▸ **Task prompt**:
Your answer must be the exact lines from the one holding "You are a GUI" through the last line of the records below, with no pictures.

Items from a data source
——————————
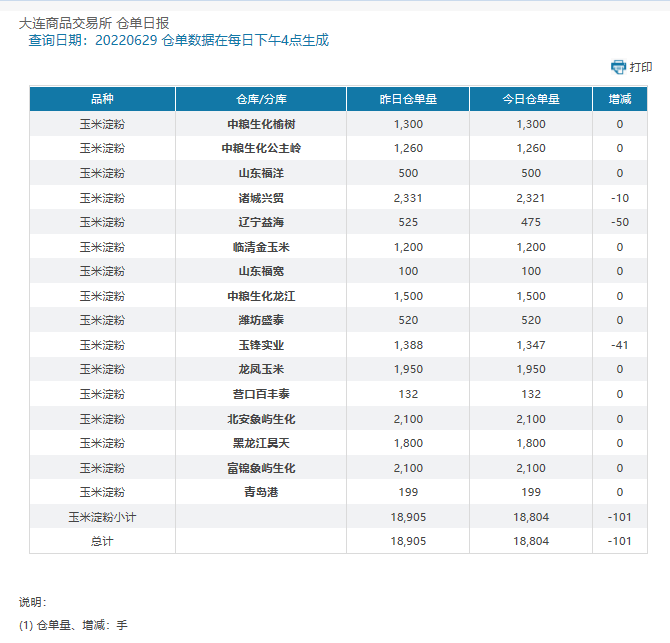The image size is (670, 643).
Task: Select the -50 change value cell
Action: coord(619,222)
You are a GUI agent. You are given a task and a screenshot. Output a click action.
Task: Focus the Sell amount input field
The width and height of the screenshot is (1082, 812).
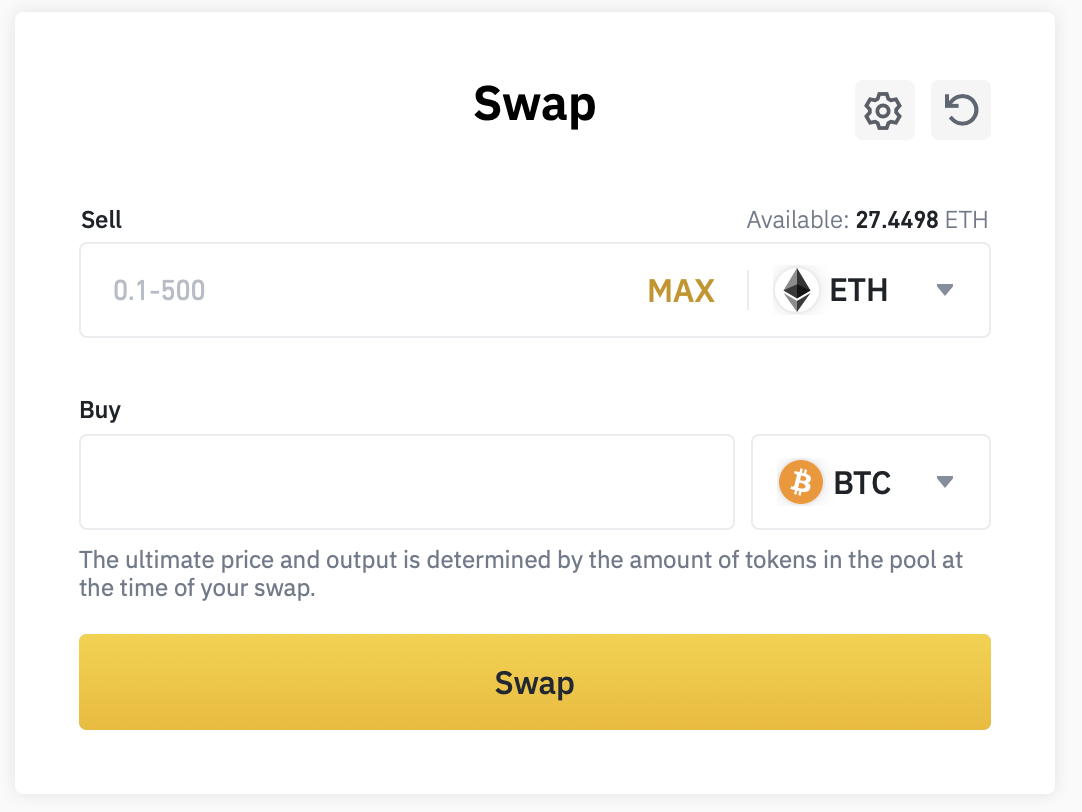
——————————
▸ **Exercise solution**:
You are a GUI agent. You are given a task and a screenshot. Output a click action.
Task: Focus the Sell amount input field
The width and height of the screenshot is (1082, 812).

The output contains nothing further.